Requirements ▸
[a] Retype the stretch of the hiking pole post from "The pole I use" through "to be found.".
[b] Pull out every line of the entries that contains the string "options".

Text block ▸

------------------------

I tend not to use poles coming up mountains only because I feel they get in my way, and I am quicker with out them. But coming down and after my bad ski accident 2 years ago my left knee takes a beating and the pole helps lessen the hits. And I also find using one pole instead of 2 keeps me moving a little slower coming down, so that again saves my knee and hip.

The pole I use when fully extended is almost 5 feet long, helps a lot of steep descents.

spyboy
01-05-2008, 09:31 PM
Do you mean natural wood ones, or metal?

I use a Trax collapsible one, that is padded on the upper part of the shaft so you don't freeze to it in winter.

It has a rubber foot with an animal print on the bottom (thus Trax), but you can pull off the rubber foot and there's nice little spike for winter or terrain where you want to make sure the stick doesn't slide. I think there's a basket for it, so it won't sink into the snow, but I'm sure that's been lost to my junk bin many years ago no longer to be found.

------------------------

Input rows ▸
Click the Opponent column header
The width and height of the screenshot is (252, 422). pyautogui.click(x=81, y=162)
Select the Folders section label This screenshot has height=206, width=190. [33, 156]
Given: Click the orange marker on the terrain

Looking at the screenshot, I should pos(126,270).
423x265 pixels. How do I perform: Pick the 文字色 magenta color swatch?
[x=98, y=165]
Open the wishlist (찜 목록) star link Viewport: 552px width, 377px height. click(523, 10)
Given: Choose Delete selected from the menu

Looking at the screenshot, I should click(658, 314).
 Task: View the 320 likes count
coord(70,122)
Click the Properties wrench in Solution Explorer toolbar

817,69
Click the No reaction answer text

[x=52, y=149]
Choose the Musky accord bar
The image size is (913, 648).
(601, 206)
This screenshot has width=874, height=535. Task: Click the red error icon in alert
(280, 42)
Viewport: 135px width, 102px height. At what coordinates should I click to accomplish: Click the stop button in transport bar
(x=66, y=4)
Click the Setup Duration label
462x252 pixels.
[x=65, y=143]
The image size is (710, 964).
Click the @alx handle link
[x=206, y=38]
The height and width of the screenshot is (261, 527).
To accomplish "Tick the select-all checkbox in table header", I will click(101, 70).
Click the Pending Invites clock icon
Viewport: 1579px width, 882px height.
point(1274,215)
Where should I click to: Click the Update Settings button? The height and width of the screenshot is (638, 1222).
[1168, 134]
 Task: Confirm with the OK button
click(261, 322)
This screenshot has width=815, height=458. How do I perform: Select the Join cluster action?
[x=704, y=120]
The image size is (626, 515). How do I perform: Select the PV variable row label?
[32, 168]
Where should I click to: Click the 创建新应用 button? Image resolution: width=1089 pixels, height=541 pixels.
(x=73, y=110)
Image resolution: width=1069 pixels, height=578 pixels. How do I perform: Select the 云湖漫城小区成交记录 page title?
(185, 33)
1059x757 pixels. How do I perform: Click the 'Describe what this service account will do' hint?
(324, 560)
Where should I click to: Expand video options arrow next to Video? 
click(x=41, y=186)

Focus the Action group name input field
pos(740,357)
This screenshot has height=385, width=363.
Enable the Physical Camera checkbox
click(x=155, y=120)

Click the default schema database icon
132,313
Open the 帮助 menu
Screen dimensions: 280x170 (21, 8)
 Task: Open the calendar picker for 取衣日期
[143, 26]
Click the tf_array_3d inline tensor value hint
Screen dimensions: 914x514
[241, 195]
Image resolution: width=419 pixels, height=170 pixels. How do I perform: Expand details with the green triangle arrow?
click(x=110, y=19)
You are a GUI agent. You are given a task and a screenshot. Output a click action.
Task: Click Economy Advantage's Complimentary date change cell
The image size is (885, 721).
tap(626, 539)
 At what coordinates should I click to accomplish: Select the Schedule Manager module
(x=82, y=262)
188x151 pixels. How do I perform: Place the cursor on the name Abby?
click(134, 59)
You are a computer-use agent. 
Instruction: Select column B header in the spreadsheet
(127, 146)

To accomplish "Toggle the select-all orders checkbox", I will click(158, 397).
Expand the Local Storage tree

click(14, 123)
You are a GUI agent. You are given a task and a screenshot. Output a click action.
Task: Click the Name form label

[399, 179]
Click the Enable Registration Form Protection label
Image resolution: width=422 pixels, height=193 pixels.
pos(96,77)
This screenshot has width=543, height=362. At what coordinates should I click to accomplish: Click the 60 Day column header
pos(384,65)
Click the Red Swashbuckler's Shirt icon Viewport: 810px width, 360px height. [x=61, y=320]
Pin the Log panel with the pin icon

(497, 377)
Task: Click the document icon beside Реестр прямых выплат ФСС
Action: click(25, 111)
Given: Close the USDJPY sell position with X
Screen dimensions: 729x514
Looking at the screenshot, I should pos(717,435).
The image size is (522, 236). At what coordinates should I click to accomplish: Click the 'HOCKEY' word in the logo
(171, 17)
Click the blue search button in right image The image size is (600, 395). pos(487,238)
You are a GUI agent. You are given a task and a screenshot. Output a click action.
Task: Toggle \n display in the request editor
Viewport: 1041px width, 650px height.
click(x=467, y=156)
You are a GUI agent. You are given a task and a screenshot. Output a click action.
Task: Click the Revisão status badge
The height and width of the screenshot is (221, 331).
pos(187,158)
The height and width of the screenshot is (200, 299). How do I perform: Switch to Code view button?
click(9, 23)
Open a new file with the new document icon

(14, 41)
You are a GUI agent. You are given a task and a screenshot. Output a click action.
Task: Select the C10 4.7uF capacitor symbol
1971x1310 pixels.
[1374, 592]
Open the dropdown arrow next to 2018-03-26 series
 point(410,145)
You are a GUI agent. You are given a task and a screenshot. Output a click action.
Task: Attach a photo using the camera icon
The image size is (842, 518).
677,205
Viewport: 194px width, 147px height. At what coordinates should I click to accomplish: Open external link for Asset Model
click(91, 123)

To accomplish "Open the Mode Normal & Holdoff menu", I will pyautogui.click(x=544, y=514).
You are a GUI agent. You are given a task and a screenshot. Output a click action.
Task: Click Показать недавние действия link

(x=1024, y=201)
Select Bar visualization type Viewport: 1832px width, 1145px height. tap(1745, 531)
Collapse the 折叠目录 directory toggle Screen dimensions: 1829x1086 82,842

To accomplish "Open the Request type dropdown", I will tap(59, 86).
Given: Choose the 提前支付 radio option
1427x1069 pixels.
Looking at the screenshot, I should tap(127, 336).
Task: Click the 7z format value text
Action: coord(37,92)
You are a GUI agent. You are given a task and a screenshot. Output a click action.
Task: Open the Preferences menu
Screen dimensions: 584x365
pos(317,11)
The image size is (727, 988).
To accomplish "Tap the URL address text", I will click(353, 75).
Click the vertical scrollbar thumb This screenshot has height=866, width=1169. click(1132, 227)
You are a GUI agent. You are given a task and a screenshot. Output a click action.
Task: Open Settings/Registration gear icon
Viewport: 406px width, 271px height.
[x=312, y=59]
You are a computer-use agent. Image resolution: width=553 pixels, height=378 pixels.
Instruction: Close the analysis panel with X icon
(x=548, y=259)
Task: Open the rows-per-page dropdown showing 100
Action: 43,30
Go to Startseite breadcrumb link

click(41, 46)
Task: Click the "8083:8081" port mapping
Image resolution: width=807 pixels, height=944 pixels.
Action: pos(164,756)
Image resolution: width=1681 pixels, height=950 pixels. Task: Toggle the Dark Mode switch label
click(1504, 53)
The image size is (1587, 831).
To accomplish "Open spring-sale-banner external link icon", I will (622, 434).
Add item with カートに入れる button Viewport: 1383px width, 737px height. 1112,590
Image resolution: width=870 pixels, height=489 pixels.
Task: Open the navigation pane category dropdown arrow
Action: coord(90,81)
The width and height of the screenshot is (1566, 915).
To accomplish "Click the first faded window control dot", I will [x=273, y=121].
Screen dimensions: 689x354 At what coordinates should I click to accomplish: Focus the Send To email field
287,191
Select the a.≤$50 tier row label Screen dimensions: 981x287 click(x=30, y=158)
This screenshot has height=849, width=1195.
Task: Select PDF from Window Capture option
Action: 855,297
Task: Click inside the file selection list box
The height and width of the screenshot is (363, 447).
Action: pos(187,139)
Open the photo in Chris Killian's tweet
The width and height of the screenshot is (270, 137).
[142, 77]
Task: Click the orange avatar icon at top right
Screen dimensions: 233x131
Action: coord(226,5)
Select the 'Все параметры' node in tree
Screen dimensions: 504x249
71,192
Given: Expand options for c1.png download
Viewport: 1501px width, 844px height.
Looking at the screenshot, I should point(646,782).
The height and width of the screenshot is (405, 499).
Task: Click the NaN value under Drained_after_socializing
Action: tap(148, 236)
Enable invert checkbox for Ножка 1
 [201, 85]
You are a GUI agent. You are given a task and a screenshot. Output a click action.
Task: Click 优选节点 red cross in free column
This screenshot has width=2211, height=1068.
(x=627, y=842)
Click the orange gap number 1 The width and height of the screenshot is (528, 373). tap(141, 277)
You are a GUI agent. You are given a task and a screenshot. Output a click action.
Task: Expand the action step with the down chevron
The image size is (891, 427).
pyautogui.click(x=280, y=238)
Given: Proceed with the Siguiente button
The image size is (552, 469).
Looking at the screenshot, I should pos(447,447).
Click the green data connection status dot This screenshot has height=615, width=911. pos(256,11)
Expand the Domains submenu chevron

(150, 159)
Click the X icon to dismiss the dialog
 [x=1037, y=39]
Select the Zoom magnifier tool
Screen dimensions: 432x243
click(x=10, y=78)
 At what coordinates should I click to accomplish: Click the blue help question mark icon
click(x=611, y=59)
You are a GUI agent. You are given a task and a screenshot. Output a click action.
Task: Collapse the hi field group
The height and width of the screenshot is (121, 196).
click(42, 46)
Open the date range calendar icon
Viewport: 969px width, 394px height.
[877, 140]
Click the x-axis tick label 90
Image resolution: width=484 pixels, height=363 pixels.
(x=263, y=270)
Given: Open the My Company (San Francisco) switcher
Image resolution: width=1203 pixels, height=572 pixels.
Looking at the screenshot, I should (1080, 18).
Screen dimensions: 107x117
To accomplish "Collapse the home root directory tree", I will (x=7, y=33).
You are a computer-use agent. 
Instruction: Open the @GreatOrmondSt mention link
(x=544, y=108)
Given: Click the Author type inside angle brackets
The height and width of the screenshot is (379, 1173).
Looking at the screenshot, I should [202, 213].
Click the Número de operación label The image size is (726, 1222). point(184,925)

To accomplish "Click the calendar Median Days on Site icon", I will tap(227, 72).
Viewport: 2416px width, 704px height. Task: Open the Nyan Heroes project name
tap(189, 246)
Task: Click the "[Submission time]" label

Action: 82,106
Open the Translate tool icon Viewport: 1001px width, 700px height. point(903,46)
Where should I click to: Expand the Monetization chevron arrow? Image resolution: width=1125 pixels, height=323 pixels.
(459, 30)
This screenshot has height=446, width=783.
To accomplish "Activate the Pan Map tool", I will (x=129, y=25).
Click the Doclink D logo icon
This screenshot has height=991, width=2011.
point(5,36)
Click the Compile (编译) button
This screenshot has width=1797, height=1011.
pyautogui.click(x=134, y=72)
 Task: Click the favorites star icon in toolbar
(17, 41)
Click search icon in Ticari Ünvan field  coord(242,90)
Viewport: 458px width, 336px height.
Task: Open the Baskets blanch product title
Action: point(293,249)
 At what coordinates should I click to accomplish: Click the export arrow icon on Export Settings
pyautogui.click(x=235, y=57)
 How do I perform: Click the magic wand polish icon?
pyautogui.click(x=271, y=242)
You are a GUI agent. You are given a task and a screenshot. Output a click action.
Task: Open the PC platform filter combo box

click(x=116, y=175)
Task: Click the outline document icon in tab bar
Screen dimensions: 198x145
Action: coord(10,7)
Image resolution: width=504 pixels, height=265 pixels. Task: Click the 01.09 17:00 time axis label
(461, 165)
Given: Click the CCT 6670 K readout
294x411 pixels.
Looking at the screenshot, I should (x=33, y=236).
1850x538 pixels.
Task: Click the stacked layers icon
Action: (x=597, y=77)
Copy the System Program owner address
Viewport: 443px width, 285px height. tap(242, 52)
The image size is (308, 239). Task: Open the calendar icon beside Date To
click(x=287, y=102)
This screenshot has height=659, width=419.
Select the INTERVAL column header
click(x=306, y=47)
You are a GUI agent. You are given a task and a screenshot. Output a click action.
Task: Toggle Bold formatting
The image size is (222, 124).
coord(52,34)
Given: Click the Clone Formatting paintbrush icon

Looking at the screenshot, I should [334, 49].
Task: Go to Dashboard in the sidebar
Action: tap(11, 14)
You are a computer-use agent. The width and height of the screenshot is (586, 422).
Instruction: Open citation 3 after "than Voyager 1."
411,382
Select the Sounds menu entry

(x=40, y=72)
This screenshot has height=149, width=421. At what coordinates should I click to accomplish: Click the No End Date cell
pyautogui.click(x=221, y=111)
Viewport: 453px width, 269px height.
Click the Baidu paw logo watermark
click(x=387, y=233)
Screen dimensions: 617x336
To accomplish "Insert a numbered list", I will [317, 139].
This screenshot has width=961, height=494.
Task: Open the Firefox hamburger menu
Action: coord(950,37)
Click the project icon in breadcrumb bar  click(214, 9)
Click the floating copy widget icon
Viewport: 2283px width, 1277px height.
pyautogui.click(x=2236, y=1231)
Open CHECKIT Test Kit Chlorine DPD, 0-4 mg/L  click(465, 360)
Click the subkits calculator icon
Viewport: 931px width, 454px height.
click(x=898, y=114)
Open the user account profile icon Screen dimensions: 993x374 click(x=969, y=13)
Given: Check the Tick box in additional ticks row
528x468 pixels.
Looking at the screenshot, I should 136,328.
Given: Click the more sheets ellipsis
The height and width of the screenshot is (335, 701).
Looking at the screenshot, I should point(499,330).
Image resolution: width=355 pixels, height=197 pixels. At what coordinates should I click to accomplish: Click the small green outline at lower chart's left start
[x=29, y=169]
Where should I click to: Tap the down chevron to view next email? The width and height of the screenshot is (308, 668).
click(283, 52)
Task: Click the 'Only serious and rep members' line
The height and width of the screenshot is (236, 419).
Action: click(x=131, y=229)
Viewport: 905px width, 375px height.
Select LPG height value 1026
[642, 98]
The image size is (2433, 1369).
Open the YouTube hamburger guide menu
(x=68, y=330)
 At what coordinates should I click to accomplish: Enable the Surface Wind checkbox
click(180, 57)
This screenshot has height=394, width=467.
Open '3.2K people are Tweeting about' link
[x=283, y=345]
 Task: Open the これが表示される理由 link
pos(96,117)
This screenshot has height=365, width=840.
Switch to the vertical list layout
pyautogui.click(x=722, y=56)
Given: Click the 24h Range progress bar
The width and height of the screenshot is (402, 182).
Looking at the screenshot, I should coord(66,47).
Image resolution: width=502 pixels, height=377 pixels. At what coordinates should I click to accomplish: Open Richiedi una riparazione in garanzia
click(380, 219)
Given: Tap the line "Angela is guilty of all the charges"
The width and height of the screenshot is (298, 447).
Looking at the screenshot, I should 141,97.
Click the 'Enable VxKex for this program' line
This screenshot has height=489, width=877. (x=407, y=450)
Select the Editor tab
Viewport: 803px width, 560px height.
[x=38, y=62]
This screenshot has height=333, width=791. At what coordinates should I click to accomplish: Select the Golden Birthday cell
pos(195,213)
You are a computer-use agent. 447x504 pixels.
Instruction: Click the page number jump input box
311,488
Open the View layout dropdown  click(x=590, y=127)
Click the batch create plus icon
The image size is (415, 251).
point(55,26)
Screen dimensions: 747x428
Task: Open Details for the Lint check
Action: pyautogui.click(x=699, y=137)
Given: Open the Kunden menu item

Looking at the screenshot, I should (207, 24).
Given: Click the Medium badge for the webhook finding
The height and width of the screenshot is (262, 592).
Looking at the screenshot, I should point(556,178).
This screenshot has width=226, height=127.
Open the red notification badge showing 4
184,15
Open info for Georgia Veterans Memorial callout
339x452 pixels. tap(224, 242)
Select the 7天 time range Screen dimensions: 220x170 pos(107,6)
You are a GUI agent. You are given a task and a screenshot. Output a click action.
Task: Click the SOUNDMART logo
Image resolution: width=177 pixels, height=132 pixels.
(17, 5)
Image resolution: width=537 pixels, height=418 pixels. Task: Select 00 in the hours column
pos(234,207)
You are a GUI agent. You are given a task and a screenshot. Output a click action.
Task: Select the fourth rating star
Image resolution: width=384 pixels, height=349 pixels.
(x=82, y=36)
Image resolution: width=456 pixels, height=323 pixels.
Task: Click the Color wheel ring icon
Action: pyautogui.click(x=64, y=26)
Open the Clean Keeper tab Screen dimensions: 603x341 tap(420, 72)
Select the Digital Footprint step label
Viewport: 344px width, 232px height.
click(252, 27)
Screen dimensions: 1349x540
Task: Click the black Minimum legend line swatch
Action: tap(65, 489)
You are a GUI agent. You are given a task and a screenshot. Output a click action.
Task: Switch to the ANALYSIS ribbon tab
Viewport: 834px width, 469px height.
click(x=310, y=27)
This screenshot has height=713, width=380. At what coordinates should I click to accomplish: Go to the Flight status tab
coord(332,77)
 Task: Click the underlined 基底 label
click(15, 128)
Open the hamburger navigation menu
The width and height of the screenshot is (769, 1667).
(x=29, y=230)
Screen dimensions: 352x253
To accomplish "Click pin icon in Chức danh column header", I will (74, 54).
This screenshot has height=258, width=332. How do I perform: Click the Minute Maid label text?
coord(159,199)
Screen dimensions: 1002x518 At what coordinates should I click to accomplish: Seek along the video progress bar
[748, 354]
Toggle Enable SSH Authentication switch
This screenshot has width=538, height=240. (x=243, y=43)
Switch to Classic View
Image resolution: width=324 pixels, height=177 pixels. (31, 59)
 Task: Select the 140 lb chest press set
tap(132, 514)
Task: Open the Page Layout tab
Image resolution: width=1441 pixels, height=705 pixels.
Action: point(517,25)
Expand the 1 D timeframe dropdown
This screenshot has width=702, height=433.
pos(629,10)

------------------------

Answers to the exercise ▸
[a]
The pole I use when fully extended is almost 5 feet long, helps a lot of steep descents.

spyboy
01-05-2008, 09:31 PM
Do you mean natural wood ones, or metal?

I use a Trax collapsible one, that is padded on the upper part of the shaft so you don't freeze to it in winter.

It has a rubber foot with an animal print on the bottom (thus Trax), but you can pull off the rubber foot and there's nice little spike for winter or terrain where you want to make sure the stick doesn't slide. I think there's a basket for it, so it won't sink into the snow, but I'm sure that's been lost to my junk bin many years ago no longer to be found.

[b]
Where should I click to: Expand video options arrow next to Video? 
Given: Expand options for c1.png download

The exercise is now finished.